> Collected data entries:
---------------
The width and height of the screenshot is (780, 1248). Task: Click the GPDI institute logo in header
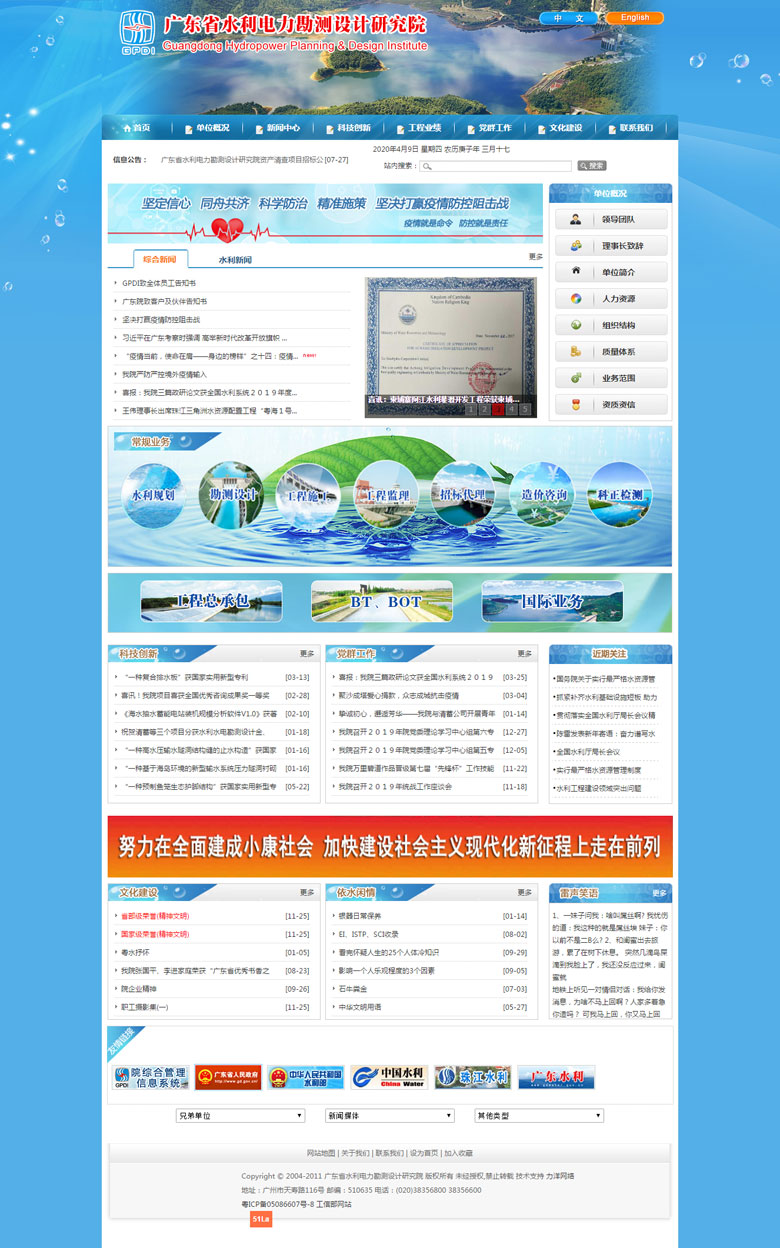click(x=137, y=33)
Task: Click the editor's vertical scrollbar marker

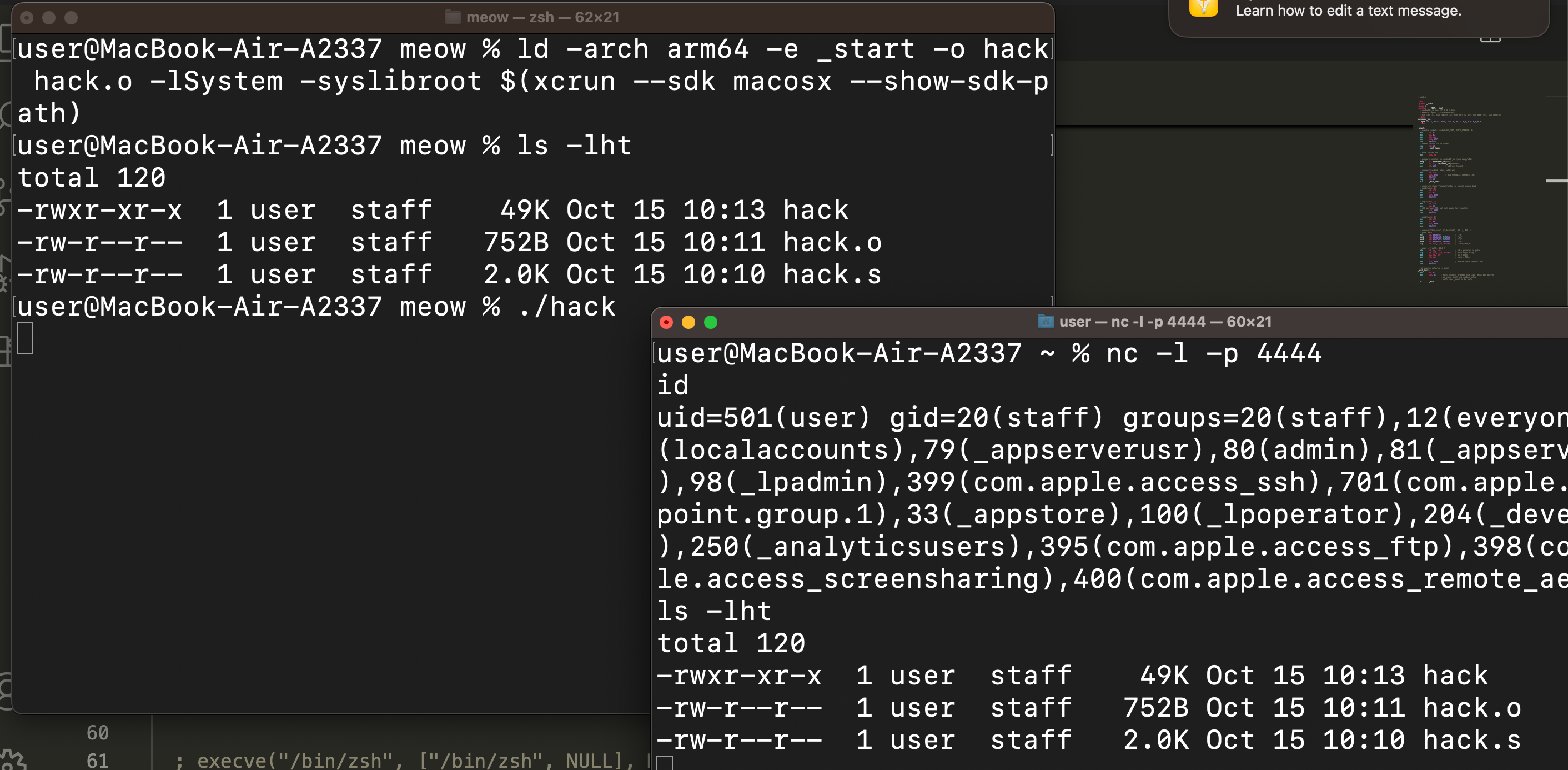Action: coord(1556,181)

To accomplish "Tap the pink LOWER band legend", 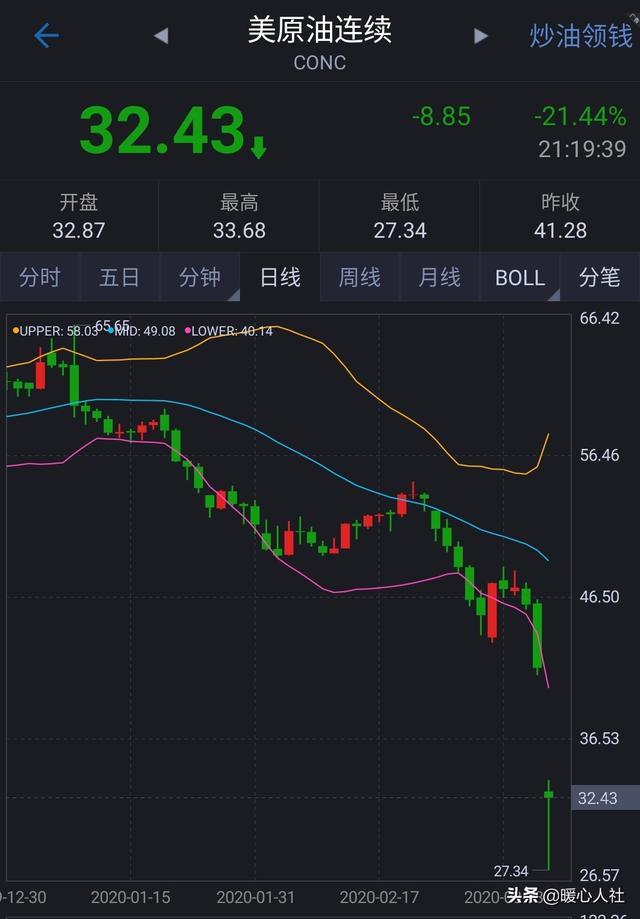I will pos(230,331).
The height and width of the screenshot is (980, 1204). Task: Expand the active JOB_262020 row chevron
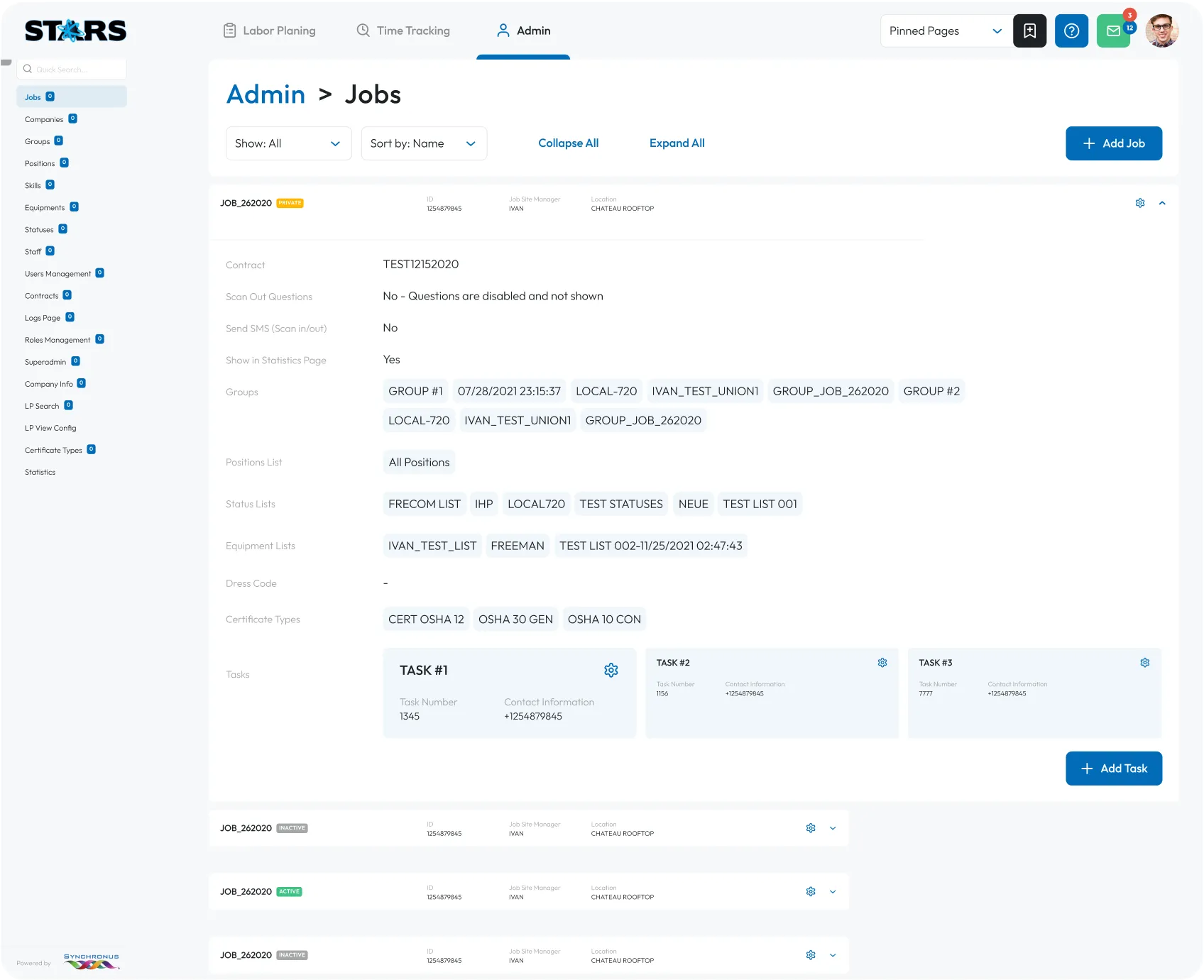(x=833, y=892)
---------------
> Your instructions: When you reach the line that contains "The height and" in the records above, copy it and every line after it exactly through the last one, leaving out the pictures.

> Result for this task:
The height and width of the screenshot is (980, 1204). Task: Expand the active JOB_262020 row chevron
(x=833, y=892)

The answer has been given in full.